= Rice Canyon Creek =

Rice Canyon Creek is a tributary creek or arroyo of Temescal Creek in Riverside County, California. Rice Canyon Creek has its source at the head of Rice Canyon at an elevation of 3440 feet in the Santa Ana Mountains at east of the 4313 foot peak on the north south divide of the range. It is a wash that runs down from the canyon mouth at 1631 feet to its mouth at its confluence with Temescal Creek near Alberhill, California at an elevation of 1220 feet. Rice Canyon Creek has a tributary, Bishop Canyon Creek which enters the wash on the left a little below the mouth of Rice Canyon at .

Rice Canyon Creek flows in the rainy season in its upper reach but is an ephemeral arroyo in its lower reach below the narrows 0.80 miles above the canyon mouth, and flows on the surface below the narrows only after more heavy rain events, and is dry the rest of the year. Rice Canyon's creek flows during the rainy season below its narrows to its mouth but its surface flow dries up below the narrows about 0.8 miles above its mouth in the canyon during the dry season, and above that in years with severe drought conditions. However some waterholes remain even in the dry years in the upper reach. Much of the wash in modern times has been interrupted by clay mining operations that stops the surface flows of water from Rice Canyon Creek from reaching Temescal Creek.

==Flora==

Rice Canyon is characterized by oak woodland along the course of the stream and on the lower south slopes of the canyon, and by chaparral on the north slopes of the canyon to the narrows. Sycamore and cottonwood appear along the creek in places where water remains through the year, mostly underground in the dry season. Just above the narrows and just below it are found cottonwoods and in the wash below the narrows both oak and sycamore amidst coastal sage scrub. The canyon slopes are characterized by chaparral on the south and chaparral and coastal sage scrub on the north to its mouth.

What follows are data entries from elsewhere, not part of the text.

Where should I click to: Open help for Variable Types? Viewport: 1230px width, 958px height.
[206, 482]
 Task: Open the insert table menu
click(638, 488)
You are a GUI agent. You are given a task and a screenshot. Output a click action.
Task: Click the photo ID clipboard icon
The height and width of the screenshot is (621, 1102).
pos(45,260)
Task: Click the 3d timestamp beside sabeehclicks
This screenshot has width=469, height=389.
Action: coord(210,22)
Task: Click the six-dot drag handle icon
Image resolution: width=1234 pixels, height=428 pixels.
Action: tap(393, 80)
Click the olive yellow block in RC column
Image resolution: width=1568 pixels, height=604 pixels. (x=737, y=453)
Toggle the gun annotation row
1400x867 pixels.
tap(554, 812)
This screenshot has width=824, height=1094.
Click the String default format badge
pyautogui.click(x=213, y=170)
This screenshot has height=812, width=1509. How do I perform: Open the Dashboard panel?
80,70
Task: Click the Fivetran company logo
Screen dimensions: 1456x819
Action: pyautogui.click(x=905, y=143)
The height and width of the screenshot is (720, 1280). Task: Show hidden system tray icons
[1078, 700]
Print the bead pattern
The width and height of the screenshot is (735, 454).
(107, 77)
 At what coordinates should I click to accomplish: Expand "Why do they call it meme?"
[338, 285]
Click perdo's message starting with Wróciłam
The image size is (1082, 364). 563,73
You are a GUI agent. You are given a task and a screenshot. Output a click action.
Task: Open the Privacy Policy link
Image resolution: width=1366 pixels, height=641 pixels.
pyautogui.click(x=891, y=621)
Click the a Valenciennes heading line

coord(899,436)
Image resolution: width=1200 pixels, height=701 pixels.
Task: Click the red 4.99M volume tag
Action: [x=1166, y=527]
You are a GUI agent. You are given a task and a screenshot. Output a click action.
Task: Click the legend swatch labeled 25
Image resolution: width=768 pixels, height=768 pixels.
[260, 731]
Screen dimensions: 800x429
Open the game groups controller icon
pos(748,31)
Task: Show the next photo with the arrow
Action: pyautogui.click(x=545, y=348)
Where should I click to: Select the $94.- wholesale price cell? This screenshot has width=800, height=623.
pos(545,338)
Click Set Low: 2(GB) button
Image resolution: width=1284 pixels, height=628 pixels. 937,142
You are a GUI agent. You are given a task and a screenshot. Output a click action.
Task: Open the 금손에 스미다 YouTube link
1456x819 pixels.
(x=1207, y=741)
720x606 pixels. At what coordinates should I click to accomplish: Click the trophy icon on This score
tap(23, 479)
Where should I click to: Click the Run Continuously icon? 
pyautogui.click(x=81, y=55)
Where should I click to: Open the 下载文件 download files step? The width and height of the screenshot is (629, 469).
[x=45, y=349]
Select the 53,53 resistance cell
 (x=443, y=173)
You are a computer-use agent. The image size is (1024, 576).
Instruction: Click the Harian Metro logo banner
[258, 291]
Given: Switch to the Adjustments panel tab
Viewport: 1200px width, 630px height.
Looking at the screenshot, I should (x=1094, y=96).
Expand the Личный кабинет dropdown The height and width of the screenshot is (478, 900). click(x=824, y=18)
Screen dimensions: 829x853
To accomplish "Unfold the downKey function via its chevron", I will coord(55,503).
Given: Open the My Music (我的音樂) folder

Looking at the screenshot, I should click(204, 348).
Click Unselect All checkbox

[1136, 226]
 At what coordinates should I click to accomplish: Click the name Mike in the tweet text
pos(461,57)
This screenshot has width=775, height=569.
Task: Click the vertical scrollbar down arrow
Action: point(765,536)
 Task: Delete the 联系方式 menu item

Rice Canyon Creek is home to many Humboldt Lily plants that bloom near the creek in late June to early July at and above the narrows 3/4 of a mile above the mouth of the canyon. Papilio rutulus, Western Tiger Swallowtail, also found in the canyon are to be seen pollinating them.

==Fauna==

Wildlife species found in the canyon, include: Mountain lion, mule deer, bobcat, coyote, raccoon, gray fox, spotted skunk, wood rat, raven, red tailed hawk, canyon wren, speckled rattlesnake, Pacific rattlesnake, rosy boa.